» Textauszug zum Lesen
* * * *

Auch bei lokalisierenden Existenzhypothesen (auch bestimmte Existenzhypothesen genannt) gilt der Falsifikationismus: Die (allgemeine) Hypothese „Es gibt weiße Schwäne“ kann für sich genommen nicht überprüft werden. Hat man jedoch den Aufenthaltsort eines weißen Schwans in einem Raum-Zeit-Gebiet, so ist die Falsifikation möglich, und zwar umso leichter, je eingeschränkter dieses Gebiet ist. Findet sich dort nämlich kein weißer Schwan, so kann die Hypothese als widerlegt betrachtet werden. Umgekehrt folgt die unfalsifizierbare Aussage „Es gibt weiße Schwäne“ aus einer solchen bestimmten Existenzhypothese wie „Am 25. August ist ein weißer Schwan im Augsburger Zoo“. Sie wird aber nicht bereits dadurch verifiziert, dass die Falsifikation (einstweilen) ausbleibt, so ist es denkbar, dass das beobachtete Tier nur aus der Ferne aussah wie ein Schwan.

* * * *

» Extrahierte Daten
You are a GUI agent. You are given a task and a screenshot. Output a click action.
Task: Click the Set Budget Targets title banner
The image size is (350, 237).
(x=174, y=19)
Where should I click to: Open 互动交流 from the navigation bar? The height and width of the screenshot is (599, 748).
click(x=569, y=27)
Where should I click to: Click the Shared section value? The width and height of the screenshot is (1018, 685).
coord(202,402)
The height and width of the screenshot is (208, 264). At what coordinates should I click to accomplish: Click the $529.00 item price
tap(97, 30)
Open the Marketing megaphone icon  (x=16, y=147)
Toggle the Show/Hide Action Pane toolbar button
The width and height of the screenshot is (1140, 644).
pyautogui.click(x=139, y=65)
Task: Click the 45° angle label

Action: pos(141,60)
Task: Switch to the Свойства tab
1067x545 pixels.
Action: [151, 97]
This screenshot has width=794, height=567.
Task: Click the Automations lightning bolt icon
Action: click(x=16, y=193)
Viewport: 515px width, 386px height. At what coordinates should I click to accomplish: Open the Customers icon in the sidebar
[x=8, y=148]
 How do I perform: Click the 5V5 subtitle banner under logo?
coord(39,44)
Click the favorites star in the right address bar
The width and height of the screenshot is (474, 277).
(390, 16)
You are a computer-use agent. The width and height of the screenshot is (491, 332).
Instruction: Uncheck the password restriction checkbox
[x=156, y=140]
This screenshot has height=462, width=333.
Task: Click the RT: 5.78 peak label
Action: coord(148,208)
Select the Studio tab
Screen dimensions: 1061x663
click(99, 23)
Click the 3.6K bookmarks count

* * * *

» Zu erledigende Aufgaben
a: Welche Einschübe stehen im Textauszug über Existenzhypothesen in runden Klammern?
b: Wie lautet der Satz „Findet sich dort nämlich kein weißer Schwan, so kann die Hypothese als widerlegt betrachtet werden.“ aus dem Textauszug auf Englisch?
c: Schreiben Sie aus dem Textauszug über Existenzhypothesen die Stelle von „Auch bei lokalisierenden“ bis „wie ein Schwan.“ wortgetreu ab.
Die Zeilen werden für die Aufgaben nicht gebraucht.

» Lösungen
a:
auch bestimmte Existenzhypothesen genannt
allgemeine
einstweilen

b: For if no white swan is found there, the hypothesis can be regarded as refuted.

c:
Auch bei lokalisierenden Existenzhypothesen (auch bestimmte Existenzhypothesen genannt) gilt der Falsifikationismus: Die (allgemeine) Hypothese „Es gibt weiße Schwäne“ kann für sich genommen nicht überprüft werden. Hat man jedoch den Aufenthaltsort eines weißen Schwans in einem Raum-Zeit-Gebiet, so ist die Falsifikation möglich, und zwar umso leichter, je eingeschränkter dieses Gebiet ist. Findet sich dort nämlich kein weißer Schwan, so kann die Hypothese als widerlegt betrachtet werden. Umgekehrt folgt die unfalsifizierbare Aussage „Es gibt weiße Schwäne“ aus einer solchen bestimmten Existenzhypothese wie „Am 25. August ist ein weißer Schwan im Augsburger Zoo“. Sie wird aber nicht bereits dadurch verifiziert, dass die Falsifikation (einstweilen) ausbleibt, so ist es denkbar, dass das beobachtete Tier nur aus der Ferne aussah wie ein Schwan.